Task brief:
Only an exact, line-for-line copy of the data will serve as the answer.

::: Task material :::

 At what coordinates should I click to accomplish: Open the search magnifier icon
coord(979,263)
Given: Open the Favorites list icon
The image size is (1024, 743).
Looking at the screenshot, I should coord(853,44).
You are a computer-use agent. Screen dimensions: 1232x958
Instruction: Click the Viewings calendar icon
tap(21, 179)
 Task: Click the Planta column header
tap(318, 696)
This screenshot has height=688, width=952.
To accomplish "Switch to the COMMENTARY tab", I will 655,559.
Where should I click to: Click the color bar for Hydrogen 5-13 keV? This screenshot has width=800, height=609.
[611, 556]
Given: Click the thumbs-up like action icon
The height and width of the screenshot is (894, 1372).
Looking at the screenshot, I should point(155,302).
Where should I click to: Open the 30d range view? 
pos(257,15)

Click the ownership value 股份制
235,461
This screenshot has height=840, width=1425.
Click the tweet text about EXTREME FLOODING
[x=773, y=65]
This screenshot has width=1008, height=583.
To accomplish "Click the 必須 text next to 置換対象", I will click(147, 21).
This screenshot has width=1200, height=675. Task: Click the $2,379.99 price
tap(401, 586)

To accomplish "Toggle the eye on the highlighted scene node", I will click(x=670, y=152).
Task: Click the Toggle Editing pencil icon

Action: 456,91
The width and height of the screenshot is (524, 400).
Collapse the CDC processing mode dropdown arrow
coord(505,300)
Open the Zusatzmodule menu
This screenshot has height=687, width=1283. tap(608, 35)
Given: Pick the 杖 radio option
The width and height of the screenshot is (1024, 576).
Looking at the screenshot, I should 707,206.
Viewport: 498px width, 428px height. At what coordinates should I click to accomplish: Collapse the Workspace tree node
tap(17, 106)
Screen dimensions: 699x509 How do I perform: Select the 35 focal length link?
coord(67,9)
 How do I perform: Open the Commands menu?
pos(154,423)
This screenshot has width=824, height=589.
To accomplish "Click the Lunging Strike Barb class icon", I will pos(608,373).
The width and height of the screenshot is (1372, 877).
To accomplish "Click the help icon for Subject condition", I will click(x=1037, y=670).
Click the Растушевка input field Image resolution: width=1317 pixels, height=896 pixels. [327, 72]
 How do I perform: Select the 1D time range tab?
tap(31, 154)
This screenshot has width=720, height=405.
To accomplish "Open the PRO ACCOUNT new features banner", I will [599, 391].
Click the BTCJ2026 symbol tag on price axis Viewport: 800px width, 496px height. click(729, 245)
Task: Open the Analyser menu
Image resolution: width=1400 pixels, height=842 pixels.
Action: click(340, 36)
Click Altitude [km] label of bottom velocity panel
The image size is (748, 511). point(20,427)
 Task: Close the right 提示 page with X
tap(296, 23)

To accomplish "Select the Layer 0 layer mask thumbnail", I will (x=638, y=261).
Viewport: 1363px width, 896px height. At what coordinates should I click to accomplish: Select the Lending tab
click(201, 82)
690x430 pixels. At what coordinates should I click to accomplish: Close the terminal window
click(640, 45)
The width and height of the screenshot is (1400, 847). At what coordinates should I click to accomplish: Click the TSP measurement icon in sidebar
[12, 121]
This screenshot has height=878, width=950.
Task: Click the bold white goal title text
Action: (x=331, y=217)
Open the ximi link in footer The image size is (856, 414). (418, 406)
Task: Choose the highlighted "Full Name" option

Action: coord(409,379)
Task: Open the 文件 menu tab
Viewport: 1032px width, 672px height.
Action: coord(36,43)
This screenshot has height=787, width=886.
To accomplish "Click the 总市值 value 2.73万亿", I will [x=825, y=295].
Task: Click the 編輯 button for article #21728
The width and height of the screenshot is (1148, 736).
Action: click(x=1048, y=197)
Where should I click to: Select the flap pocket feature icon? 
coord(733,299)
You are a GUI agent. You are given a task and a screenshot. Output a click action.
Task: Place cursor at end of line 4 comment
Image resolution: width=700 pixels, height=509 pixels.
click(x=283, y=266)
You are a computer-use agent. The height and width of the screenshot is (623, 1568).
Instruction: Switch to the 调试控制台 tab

:::

Solution for this exercise:
 At what coordinates should I click to accomplish: Open the search magnifier icon
coord(979,263)
Given: Open the Favorites list icon
The image size is (1024, 743).
Looking at the screenshot, I should coord(853,44).
You are a computer-use agent. Screen dimensions: 1232x958
Instruction: Click the Viewings calendar icon
tap(21, 179)
 Task: Click the Planta column header
tap(318, 696)
This screenshot has height=688, width=952.
To accomplish "Switch to the COMMENTARY tab", I will 655,559.
Where should I click to: Click the color bar for Hydrogen 5-13 keV? This screenshot has width=800, height=609.
[611, 556]
Given: Click the thumbs-up like action icon
The height and width of the screenshot is (894, 1372).
Looking at the screenshot, I should point(155,302).
Where should I click to: Open the 30d range view? 
pos(257,15)

Click the ownership value 股份制
235,461
This screenshot has height=840, width=1425.
Click the tweet text about EXTREME FLOODING
[x=773, y=65]
This screenshot has width=1008, height=583.
To accomplish "Click the 必須 text next to 置換対象", I will click(147, 21).
This screenshot has width=1200, height=675. Task: Click the $2,379.99 price
tap(401, 586)

To accomplish "Toggle the eye on the highlighted scene node", I will click(x=670, y=152).
Task: Click the Toggle Editing pencil icon

Action: 456,91
The width and height of the screenshot is (524, 400).
Collapse the CDC processing mode dropdown arrow
coord(505,300)
Open the Zusatzmodule menu
This screenshot has height=687, width=1283. tap(608, 35)
Given: Pick the 杖 radio option
The width and height of the screenshot is (1024, 576).
Looking at the screenshot, I should 707,206.
Viewport: 498px width, 428px height. At what coordinates should I click to accomplish: Collapse the Workspace tree node
tap(17, 106)
Screen dimensions: 699x509 How do I perform: Select the 35 focal length link?
coord(67,9)
 How do I perform: Open the Commands menu?
pos(154,423)
This screenshot has width=824, height=589.
To accomplish "Click the Lunging Strike Barb class icon", I will pos(608,373).
The width and height of the screenshot is (1372, 877).
To accomplish "Click the help icon for Subject condition", I will click(x=1037, y=670).
Click the Растушевка input field Image resolution: width=1317 pixels, height=896 pixels. [327, 72]
 How do I perform: Select the 1D time range tab?
tap(31, 154)
This screenshot has width=720, height=405.
To accomplish "Open the PRO ACCOUNT new features banner", I will [599, 391].
Click the BTCJ2026 symbol tag on price axis Viewport: 800px width, 496px height. click(729, 245)
Task: Open the Analyser menu
Image resolution: width=1400 pixels, height=842 pixels.
Action: click(340, 36)
Click Altitude [km] label of bottom velocity panel
The image size is (748, 511). point(20,427)
 Task: Close the right 提示 page with X
tap(296, 23)

To accomplish "Select the Layer 0 layer mask thumbnail", I will (x=638, y=261).
Viewport: 1363px width, 896px height. At what coordinates should I click to accomplish: Select the Lending tab
click(201, 82)
690x430 pixels. At what coordinates should I click to accomplish: Close the terminal window
click(640, 45)
The width and height of the screenshot is (1400, 847). At what coordinates should I click to accomplish: Click the TSP measurement icon in sidebar
[12, 121]
This screenshot has height=878, width=950.
Task: Click the bold white goal title text
Action: (x=331, y=217)
Open the ximi link in footer The image size is (856, 414). (418, 406)
Task: Choose the highlighted "Full Name" option

Action: coord(409,379)
Task: Open the 文件 menu tab
Viewport: 1032px width, 672px height.
Action: coord(36,43)
This screenshot has height=787, width=886.
To accomplish "Click the 总市值 value 2.73万亿", I will [x=825, y=295].
Task: Click the 編輯 button for article #21728
The width and height of the screenshot is (1148, 736).
Action: click(x=1048, y=197)
Where should I click to: Select the flap pocket feature icon? 
coord(733,299)
You are a GUI agent. You are given a task and a screenshot. Output a click action.
Task: Place cursor at end of line 4 comment
Image resolution: width=700 pixels, height=509 pixels.
click(x=283, y=266)
You are a computer-use agent. The height and width of the screenshot is (623, 1568).
Instruction: Switch to the 调试控制台 tab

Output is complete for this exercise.